Adalah demands the opening of a kindergarten in the unrecognized Bedouin village of Al Rowais in the Naqab

In the absence of adequate educational institutions and transport services in the village, some 140 of the village’s kindergarten-aged children do not attend any educational framework in violation of the Compulsory Education Law.

 

In the absence of adequate educational institutions and transport services in the village, some 140 of the village’s kindergarten-aged children do not attend any educational framework in violation of the Compulsory Education Law.

 

More than 2000 residents live in the unrecognized village of Al Rowais near the village of Molda in the Naqab (Negev) without any basic services such as education, health, sanitation and welfare. In the absence of educational frameworks in the village, most of the village’s 600 children attend schools in neighboring villages, and some 140 children aged 3-5 do not attend any kindergarten. There are no kindergartens in the village, and drivers of transport services hired by the regional council refuse to allow these children to board the buses to attend kindergartens in nearby villages claiming that the law prohibits them from transporting children of these ages.

 

On 11 September 2019, Adalah – The Legal Center for Arab Minority Rights in Israel, sent a letter on behalf of a member of the village's local committee, Salem Alnabari, to the head of the Al Qassoum Regional Council and its director of the education department, and the Education Ministry demanding the establishment of a kindergarten in Al Rowais.

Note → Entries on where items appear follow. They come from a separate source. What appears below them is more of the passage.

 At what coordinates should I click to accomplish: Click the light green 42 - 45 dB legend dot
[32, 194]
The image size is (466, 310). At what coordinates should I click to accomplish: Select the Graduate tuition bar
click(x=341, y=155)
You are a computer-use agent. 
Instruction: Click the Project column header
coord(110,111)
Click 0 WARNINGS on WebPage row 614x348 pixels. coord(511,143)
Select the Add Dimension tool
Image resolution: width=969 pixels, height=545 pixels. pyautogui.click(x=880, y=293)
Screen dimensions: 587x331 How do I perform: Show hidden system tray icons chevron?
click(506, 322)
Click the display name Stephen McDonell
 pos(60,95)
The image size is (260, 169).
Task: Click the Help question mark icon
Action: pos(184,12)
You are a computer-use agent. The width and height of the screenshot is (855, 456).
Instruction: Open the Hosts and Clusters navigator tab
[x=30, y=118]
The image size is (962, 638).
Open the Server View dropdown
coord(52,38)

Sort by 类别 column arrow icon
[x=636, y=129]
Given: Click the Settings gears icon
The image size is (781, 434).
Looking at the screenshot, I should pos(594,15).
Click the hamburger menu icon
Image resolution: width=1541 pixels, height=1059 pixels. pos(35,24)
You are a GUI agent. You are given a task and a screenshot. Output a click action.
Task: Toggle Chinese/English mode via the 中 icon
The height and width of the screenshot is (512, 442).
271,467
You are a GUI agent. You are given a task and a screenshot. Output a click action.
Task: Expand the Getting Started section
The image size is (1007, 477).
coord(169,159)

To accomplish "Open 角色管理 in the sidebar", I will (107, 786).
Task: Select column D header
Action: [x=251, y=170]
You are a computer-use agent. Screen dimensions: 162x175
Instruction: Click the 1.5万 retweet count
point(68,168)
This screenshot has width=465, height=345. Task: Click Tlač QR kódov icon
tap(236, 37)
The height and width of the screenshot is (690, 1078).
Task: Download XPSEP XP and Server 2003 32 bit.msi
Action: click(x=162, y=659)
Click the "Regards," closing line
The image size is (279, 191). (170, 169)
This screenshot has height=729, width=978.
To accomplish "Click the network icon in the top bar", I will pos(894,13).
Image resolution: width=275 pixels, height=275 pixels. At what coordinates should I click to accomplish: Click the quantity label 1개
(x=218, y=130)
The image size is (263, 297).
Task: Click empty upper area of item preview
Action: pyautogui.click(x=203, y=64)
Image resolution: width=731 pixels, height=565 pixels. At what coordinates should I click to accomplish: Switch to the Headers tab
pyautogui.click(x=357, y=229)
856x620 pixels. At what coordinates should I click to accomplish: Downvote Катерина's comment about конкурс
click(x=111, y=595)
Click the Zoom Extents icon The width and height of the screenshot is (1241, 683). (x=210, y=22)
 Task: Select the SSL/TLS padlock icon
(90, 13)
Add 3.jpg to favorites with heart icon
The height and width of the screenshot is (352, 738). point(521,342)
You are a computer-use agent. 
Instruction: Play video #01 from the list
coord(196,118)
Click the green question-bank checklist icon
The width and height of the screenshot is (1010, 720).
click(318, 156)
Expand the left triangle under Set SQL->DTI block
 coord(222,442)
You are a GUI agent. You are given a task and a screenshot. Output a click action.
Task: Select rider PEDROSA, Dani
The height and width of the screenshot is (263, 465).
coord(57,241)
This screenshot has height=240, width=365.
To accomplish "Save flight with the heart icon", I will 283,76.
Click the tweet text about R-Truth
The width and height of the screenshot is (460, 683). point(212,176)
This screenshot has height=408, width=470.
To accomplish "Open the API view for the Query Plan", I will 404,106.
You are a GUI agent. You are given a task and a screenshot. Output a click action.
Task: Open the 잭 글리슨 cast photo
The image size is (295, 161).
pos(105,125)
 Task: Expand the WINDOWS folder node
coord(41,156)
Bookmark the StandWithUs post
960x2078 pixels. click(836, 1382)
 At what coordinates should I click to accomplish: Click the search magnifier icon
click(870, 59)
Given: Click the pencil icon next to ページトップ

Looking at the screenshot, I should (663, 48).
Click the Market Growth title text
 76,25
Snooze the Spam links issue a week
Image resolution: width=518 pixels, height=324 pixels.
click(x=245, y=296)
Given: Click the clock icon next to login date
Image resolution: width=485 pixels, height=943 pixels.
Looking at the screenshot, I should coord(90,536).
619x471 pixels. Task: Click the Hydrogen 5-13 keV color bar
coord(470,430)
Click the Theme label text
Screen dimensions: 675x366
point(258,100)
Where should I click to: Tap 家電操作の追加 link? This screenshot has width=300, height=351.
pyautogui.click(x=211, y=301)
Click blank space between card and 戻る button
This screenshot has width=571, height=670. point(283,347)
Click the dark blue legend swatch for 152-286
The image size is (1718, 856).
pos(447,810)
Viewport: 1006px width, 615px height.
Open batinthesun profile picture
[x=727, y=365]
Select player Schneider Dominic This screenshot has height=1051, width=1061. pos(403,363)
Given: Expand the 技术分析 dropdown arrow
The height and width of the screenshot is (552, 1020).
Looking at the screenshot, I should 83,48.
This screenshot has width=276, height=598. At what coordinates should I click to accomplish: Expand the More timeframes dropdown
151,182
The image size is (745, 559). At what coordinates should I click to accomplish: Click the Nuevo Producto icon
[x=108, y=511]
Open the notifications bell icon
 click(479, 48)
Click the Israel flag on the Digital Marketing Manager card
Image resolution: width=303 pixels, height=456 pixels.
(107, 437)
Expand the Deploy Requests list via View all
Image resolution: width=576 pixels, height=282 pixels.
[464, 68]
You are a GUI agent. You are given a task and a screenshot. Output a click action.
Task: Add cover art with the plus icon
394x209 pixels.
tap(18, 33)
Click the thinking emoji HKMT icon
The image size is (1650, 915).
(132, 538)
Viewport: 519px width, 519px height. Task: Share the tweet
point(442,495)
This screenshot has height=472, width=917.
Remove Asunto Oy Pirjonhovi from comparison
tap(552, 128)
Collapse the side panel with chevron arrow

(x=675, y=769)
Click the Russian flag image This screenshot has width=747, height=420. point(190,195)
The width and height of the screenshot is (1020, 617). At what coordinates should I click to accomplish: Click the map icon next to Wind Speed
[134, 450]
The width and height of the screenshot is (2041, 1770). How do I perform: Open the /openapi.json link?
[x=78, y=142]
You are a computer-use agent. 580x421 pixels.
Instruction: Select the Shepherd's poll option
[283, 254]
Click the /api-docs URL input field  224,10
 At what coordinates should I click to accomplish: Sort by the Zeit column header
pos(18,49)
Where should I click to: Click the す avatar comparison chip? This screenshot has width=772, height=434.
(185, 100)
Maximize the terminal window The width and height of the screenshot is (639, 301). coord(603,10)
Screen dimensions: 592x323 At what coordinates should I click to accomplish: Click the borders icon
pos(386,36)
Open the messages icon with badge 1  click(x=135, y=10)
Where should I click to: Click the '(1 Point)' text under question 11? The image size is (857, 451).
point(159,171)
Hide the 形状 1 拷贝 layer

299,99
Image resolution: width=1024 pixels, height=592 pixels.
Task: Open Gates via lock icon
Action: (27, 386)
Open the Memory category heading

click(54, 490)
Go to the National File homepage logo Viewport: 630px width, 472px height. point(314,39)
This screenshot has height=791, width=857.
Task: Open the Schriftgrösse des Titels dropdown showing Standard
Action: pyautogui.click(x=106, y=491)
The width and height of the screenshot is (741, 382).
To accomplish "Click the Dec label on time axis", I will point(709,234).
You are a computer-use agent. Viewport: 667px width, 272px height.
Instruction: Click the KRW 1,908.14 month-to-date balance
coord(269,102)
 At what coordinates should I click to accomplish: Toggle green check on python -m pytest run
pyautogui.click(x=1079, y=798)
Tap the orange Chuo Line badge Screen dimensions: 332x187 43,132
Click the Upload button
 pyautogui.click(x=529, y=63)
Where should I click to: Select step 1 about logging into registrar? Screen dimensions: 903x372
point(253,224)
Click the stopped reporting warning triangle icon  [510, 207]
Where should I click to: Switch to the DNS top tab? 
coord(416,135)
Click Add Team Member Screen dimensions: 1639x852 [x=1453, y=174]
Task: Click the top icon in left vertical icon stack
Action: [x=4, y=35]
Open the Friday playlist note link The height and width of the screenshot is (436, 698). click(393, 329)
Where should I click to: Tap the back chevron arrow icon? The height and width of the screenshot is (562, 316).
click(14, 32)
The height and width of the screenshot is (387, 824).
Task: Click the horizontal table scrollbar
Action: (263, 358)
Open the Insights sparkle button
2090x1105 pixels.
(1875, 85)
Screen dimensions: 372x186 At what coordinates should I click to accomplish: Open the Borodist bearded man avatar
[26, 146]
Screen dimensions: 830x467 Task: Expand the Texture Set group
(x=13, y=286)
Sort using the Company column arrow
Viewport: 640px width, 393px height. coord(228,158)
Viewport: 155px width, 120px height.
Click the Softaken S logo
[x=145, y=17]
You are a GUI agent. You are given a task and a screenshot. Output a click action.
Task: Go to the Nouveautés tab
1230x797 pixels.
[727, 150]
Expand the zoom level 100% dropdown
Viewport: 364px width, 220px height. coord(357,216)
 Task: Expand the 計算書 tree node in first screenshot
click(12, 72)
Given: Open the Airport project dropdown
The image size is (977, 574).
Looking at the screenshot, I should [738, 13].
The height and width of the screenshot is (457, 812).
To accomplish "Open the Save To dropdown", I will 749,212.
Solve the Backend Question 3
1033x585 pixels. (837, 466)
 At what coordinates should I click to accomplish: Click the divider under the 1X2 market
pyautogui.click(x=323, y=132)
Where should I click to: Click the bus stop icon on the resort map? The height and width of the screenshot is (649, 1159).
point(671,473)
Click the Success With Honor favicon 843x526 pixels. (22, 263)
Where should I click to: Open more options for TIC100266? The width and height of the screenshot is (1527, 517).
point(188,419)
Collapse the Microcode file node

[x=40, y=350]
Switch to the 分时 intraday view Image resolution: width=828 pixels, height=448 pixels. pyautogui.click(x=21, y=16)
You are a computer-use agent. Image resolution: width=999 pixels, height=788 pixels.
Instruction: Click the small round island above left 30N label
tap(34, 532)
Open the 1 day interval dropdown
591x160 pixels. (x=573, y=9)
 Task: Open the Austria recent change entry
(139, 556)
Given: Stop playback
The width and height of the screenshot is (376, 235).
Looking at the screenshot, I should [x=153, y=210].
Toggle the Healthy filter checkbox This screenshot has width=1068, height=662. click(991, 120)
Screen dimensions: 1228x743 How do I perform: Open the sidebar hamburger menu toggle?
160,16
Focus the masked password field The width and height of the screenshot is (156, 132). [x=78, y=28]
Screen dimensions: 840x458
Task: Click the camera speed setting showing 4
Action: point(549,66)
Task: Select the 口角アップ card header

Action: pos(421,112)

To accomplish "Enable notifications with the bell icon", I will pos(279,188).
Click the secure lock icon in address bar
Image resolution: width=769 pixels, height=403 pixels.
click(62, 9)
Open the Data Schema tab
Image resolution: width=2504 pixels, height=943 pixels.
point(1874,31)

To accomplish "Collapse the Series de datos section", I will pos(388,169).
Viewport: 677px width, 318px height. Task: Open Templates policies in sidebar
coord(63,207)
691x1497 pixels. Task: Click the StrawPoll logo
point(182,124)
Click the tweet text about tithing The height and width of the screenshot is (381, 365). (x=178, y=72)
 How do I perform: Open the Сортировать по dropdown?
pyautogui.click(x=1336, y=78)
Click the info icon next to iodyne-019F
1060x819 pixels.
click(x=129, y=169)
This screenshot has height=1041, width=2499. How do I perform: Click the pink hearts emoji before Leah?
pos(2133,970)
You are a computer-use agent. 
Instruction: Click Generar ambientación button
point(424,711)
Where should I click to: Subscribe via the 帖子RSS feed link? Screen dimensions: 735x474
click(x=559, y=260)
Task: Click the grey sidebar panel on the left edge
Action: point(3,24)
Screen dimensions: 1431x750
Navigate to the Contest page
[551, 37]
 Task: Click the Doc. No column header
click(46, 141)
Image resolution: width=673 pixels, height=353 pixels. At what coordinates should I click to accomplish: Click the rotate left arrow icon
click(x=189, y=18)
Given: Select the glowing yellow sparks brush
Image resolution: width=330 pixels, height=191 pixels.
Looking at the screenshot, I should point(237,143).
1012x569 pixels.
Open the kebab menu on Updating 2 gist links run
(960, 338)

Adalah Attorney Nareman Shehadeh-Zoabi argued in the letter that the failure to provide schools for these children violates Amendment No. 16 to the Compulsory Education Law. This amendment, which was passed in 2014, extends the compulsory education age to three-year-old children.  Thus, in light of the harsh conditions in which the older children of Al Rowais are transported to neighboring villages on unpaved roads, the 3-5 year old school should not be transported out of the village, as an alternative to establishing a school for them in the village, an obligation imposed by law on the Regional Council and the Ministry of Education.

 

The letter (in Hebrew)

 

Adalah Attorney Nareman Shehadeh-Zoabi added:

"The systemic neglect that makes the deplorable situation of the village of Al Rowais possible not only violates the basic rights of the village’s children, but also endangers their lives. As previously ruled by the court, the State and the local authority are obligated by law to provide educational services and to ensure that they are accessible. There is no justification, legally or otherwise, that kindergartens will not be built for the welfare of the children, just like anywhere else. This is just a small example of a phenomenon of enormous dimensions, as the state itself has already recognized the need for the construction of 172 kindergartens, with the exception of cases such as that of the village Al Rowais, with pressing needs that have not yet been recognized by the authorities".